▸ **Exercise**:
Which rows in the data listing below contain the string "dimensions"? Copy each of those rows in full.

(Data listing)
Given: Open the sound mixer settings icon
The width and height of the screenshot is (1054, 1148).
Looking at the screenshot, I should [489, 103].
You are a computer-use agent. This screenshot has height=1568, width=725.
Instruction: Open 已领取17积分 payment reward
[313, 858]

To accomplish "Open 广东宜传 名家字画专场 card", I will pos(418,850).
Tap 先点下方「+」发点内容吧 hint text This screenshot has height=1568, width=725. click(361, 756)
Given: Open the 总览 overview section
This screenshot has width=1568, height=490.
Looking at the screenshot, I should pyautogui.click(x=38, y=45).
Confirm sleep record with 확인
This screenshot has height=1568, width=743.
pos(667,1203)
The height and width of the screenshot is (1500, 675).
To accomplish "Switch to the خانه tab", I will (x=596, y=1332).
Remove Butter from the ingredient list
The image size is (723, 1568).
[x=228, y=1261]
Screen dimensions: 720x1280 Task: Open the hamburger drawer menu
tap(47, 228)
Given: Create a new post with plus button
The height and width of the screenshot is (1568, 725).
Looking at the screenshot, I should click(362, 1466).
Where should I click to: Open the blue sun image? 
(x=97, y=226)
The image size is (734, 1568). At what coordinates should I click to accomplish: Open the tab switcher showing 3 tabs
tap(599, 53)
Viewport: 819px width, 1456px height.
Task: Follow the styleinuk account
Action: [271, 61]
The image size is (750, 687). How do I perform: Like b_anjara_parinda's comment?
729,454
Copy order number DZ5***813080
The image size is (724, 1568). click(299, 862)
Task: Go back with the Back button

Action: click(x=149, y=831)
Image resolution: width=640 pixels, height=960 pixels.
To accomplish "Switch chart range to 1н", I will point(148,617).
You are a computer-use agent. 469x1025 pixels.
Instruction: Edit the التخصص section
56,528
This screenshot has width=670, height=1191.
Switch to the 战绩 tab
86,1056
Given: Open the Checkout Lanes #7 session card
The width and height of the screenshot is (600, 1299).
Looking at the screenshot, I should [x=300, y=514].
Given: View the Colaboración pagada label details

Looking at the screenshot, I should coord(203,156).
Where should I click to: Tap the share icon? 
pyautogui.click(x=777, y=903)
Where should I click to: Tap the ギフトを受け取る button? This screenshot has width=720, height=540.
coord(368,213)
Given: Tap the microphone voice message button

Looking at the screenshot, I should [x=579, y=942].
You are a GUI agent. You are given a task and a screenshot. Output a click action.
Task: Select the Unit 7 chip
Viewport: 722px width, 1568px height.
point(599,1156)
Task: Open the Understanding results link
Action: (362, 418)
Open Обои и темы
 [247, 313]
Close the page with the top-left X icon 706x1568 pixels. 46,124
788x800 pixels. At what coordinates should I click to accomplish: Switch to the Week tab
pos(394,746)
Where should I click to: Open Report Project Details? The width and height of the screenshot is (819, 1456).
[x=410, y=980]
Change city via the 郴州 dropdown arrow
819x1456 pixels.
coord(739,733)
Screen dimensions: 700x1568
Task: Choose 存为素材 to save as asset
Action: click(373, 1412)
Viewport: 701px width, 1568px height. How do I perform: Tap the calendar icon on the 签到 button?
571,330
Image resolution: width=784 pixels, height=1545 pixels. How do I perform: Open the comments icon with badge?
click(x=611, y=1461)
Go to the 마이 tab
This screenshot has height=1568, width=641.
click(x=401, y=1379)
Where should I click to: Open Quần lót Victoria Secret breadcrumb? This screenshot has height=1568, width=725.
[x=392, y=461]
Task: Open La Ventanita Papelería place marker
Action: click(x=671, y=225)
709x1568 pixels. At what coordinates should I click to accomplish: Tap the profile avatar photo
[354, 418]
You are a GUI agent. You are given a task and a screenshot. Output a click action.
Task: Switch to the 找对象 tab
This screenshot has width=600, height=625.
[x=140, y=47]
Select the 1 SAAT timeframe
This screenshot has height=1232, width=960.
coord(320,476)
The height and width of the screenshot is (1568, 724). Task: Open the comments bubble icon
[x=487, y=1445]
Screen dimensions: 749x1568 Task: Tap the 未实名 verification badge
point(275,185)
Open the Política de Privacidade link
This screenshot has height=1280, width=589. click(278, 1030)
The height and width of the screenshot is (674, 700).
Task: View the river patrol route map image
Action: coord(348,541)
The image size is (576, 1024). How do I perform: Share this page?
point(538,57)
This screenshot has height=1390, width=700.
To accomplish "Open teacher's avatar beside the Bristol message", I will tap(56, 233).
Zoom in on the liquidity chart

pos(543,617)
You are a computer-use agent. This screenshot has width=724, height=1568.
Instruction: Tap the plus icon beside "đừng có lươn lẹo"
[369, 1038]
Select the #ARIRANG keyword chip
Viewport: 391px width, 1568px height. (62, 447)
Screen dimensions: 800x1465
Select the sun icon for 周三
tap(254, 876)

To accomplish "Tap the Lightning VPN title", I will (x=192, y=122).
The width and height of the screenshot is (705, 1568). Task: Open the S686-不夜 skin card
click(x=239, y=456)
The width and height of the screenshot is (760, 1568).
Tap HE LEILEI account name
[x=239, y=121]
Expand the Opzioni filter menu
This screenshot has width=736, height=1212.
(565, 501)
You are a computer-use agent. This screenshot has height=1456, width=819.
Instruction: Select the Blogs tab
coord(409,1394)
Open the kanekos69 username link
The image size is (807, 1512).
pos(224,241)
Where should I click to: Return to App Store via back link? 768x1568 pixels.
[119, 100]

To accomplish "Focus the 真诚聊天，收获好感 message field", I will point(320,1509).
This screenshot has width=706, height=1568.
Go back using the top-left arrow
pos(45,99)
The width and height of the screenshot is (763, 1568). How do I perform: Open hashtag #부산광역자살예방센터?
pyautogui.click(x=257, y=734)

▸ **Finished answer**:
Screen dimensions: 720x1280 Task: Open the hamburger drawer menu
Screen dimensions: 700x1568
Screen dimensions: 749x1568 Task: Tap the 未实名 verification badge
Screen dimensions: 800x1465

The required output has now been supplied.